Human life is typically formed a man and a woman. But in Britain, future children could soon be created with DNA from more than two people.
On Feb. 3, British lawmakers in the House of Commons voted 382-128 to allow the in vitro creation of babies with DNA from three individuals. If approved in the House of Lords, the unelected upper chamber of Parliament, Britain would become the first country to authorize such a technique.
The procedure is meant to help women with faulty mitochondria, which are small compartments contained in almost every cell of the body that converts food into usable energy. Mitochondria has its own DNA that does not affect one’s appearance.
Defective mitochondria is passed down only from mothers and can result in heart and kidney failure, blindness, and brain damage, among other conditions.
The technique results in babies that posses 0.1 percent of DNA from the second woman and would permanently alter what is passed down to future generations.
“This is world leading science within a highly respected regulatory regime,” said Public Health Minister Jane Ellison during the Commons debate. “And for the many families affected, this is light at the end of a very dark tunnel.”
If approved, the procedure is expected to be performed sparingly. But it has still received backlash from those who possess ethical objections.
“If we believe that, sadly, given the nature of the human condition, there are these appalling diseases, where do we stop?” asked Conservative lawmaker Edward Leigh, who is also a former minister, according to The New York Times.
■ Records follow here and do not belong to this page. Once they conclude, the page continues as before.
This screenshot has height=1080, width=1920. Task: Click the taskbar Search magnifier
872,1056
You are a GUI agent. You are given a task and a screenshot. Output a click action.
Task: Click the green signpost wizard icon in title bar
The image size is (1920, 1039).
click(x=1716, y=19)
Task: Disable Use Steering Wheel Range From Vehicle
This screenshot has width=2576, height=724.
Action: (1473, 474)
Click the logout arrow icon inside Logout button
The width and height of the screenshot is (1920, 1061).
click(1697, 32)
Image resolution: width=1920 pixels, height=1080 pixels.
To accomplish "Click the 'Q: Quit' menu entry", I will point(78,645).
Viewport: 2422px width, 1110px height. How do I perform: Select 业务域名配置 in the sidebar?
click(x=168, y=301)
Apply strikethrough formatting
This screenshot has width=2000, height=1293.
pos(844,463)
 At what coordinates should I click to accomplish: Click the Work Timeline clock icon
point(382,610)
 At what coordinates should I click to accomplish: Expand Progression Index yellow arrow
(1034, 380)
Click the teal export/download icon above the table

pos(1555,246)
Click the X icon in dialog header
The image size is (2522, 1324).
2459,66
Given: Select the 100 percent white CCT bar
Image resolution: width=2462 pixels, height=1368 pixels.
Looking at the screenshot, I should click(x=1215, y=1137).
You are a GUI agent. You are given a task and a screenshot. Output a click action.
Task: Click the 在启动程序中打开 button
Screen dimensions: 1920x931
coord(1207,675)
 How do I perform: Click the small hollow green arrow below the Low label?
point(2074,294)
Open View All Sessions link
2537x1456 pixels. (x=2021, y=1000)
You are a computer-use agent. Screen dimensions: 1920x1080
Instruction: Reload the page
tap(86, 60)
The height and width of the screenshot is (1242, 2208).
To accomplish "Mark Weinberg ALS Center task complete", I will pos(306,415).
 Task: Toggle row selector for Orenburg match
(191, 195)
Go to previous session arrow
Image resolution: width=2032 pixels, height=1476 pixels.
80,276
Leigh called for full clinical trials to determine the safety and effectiveness of the procedure.
“We will be the first state to authorize this in the world,” he said. “We will be in a unique position, and we should ask ourselves why no other state – not the European Union, not the U.S., yet – thinks this process is absolutely safe.”
Fiona Bruce, the Member of Parliament for Congleton, said the technique would be one passed down for generations and one possessing unpredictable implications.
“But one thing is for sure, once this alteration has taken place, as someone has said, once the gene is out of the bottle, once these procedures that we’re asked to [authorize] today go ahead, there will be no going back for society,” she said, according to BBC.
In England and Wales, the Catholic Church said in a statement it seemed “extraordinary that a license should be sought for a radical new technique affecting future generations without first conducting a clinical trial.”
The Church of England also said there should be additional time for consultation and research and that the church did not want to hinder people from benefiting from a significant advance in genetics and assisted reproduction.